» Task to complete: Please give back, word for word, each line from the start of the entries through the one in which "Task: Expand the 카드사 대리납부 side menu" is found.

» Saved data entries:
____________
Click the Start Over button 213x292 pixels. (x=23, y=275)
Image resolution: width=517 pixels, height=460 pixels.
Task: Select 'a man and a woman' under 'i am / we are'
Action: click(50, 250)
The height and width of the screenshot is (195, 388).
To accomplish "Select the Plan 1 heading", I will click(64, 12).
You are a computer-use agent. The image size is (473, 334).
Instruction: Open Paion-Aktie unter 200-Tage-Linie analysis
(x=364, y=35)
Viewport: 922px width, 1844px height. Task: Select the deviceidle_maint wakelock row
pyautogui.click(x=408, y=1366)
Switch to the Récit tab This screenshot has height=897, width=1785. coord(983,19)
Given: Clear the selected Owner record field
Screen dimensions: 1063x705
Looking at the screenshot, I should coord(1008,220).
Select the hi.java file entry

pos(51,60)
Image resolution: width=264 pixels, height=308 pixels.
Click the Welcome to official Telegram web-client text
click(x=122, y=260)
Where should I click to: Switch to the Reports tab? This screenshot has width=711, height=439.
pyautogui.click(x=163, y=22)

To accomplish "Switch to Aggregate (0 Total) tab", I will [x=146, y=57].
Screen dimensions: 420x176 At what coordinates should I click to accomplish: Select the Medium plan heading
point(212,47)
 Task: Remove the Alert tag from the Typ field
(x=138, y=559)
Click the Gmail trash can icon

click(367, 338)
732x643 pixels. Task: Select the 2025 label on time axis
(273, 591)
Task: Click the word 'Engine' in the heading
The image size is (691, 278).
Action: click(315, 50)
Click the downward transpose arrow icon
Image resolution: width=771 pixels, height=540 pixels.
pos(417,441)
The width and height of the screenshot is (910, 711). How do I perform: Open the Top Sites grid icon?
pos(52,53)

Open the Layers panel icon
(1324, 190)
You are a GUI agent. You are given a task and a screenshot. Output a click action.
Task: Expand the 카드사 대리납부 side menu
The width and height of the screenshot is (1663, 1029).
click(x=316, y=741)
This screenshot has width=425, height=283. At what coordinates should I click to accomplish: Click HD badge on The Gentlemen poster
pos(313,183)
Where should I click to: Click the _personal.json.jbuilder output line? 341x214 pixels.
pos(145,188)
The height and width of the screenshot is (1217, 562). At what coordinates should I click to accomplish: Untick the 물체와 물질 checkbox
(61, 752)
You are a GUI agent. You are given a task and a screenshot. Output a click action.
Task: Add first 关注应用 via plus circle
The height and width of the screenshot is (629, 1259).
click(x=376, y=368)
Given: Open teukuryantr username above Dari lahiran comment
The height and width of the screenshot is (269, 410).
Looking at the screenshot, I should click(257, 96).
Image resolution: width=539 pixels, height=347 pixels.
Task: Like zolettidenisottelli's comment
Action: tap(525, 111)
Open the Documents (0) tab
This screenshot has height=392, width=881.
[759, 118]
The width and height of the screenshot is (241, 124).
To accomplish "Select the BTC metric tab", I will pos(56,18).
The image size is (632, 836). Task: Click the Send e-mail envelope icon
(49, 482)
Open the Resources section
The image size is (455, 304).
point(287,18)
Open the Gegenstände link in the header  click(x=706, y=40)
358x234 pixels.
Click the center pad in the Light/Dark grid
____________
» Task solution:
Click the Start Over button 213x292 pixels. (x=23, y=275)
Image resolution: width=517 pixels, height=460 pixels.
Task: Select 'a man and a woman' under 'i am / we are'
Action: click(50, 250)
The height and width of the screenshot is (195, 388).
To accomplish "Select the Plan 1 heading", I will click(64, 12).
You are a computer-use agent. The image size is (473, 334).
Instruction: Open Paion-Aktie unter 200-Tage-Linie analysis
(x=364, y=35)
Viewport: 922px width, 1844px height. Task: Select the deviceidle_maint wakelock row
pyautogui.click(x=408, y=1366)
Switch to the Récit tab This screenshot has height=897, width=1785. coord(983,19)
Given: Clear the selected Owner record field
Screen dimensions: 1063x705
Looking at the screenshot, I should coord(1008,220).
Select the hi.java file entry

pos(51,60)
Image resolution: width=264 pixels, height=308 pixels.
Click the Welcome to official Telegram web-client text
click(x=122, y=260)
Where should I click to: Switch to the Reports tab? This screenshot has width=711, height=439.
pyautogui.click(x=163, y=22)

To accomplish "Switch to Aggregate (0 Total) tab", I will [x=146, y=57].
Screen dimensions: 420x176 At what coordinates should I click to accomplish: Select the Medium plan heading
point(212,47)
 Task: Remove the Alert tag from the Typ field
(x=138, y=559)
Click the Gmail trash can icon

click(367, 338)
732x643 pixels. Task: Select the 2025 label on time axis
(273, 591)
Task: Click the word 'Engine' in the heading
The image size is (691, 278).
Action: click(315, 50)
Click the downward transpose arrow icon
Image resolution: width=771 pixels, height=540 pixels.
pos(417,441)
The width and height of the screenshot is (910, 711). How do I perform: Open the Top Sites grid icon?
pos(52,53)

Open the Layers panel icon
(1324, 190)
You are a GUI agent. You are given a task and a screenshot. Output a click action.
Task: Expand the 카드사 대리납부 side menu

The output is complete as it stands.